A actual vaga de violência explodiu o mês passado e foi exacerbada a semana passada com os ataques a duas grandes prisões, que permitiram a fuga de mais de 4000 detidos, incluindo membros dos principais grupos criminosos. Nos dias seguintes, para além de confrontos violentos nas ruas de Port-au-Prince, foram atacados vários edifícios governamentais, incendiadas esquadras, e tanto o principal porto marítimo como o aeroporto internacional passaram para o controlo dos gangs, mais bem armados do que a polícia.

Enquanto a capital era tomada por criminosos, o primeiro-ministro tentava sem sucesso regressar ao país.

Henry, que assumiu o poder depois do assassínio do Presidente Jovenel Moïse, por mercenários colombianos, em Junho de 2021, tinha viajado no final de Fevereiro para o Quénia, onde procurava assegurar o apoio ao envio de uma força policial multinacional liderada por Nairobi – Fevereiro era precisamente o mês em que Henry deveria ter deixado o cargo, mas argumentara que sem essa força internacional não seria possível restaurar a ordem e organizar eleições.

Foi essa viagem e a perspectiva dessa missão internacional que acabaram por desencadear as acções da aliança de gangs encabeçada pelo ex-polícia Jimmy Chérizier, conhecido por “Barbecue”. “Se Ariel Henry não se demitir, se a comunidade internacional continuar a apoiá-lo, iremos direitos para uma guerra civil que vai terminar com um genocídio”, ameaçou Chérizier na quinta-feira.

Sem qualquer eleição há sete anos, o Haiti, um dos países mais pobres do hemisfério Norte, já estava nas mãos de criminosos.
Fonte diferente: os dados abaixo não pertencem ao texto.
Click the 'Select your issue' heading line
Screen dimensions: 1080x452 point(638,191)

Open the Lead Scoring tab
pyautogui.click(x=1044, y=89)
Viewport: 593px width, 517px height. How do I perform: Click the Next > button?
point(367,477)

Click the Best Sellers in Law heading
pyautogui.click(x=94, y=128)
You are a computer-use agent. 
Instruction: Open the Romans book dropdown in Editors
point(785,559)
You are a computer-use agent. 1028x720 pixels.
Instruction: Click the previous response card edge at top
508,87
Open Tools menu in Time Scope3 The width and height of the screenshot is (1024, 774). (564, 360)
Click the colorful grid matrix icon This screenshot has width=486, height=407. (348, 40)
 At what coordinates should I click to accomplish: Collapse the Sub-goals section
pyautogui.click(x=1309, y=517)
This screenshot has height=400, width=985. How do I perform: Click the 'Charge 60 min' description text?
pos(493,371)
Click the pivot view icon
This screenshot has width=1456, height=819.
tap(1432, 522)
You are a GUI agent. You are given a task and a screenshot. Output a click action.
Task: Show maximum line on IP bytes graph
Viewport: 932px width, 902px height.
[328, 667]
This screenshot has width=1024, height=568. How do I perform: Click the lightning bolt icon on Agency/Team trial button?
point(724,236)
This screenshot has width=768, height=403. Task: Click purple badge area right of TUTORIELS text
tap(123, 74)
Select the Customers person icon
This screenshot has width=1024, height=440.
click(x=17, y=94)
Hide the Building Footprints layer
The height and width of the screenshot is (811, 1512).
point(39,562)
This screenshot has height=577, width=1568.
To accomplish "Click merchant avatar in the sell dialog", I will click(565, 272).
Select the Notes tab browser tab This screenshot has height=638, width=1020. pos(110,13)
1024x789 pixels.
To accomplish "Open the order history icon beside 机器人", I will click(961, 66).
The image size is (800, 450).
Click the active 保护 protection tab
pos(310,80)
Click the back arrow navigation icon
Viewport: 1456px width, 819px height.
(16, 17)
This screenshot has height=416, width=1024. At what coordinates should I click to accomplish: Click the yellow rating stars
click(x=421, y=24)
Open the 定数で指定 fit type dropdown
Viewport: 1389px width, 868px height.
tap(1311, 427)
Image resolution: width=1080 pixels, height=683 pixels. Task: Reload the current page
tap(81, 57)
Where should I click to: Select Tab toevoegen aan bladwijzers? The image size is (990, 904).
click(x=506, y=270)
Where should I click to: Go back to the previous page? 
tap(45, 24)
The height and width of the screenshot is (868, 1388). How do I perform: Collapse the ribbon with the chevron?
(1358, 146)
Moïse foi assassinado no meio de uma vaga de violência, com batalhas entre gangs e entre estes e a polícia pelo controlo das ruas de Port-au-Prince, numa altura em que escasseavam alimentos e a pandemia de covid-19 tinha feito crescer a crise económica e social.

O conselho interino que deverá agora ser anunciado vai ser constituído por sete membros com direito de voto, que virão de várias coligações políticas, mas também da sociedade civil e do sector privado, e incluirá um líder religioso, e dois observadores. Quem pretender apresentar-se às próximas eleições não poderá integrar este conselho, explicou Irfaan Ali.

Na descrição de Blinken, será este órgão colegial a nomear o sucessor interino de Henry, ao mesmo tempo que garante as condições para a mobilização da força internacional e para a realização de eleições.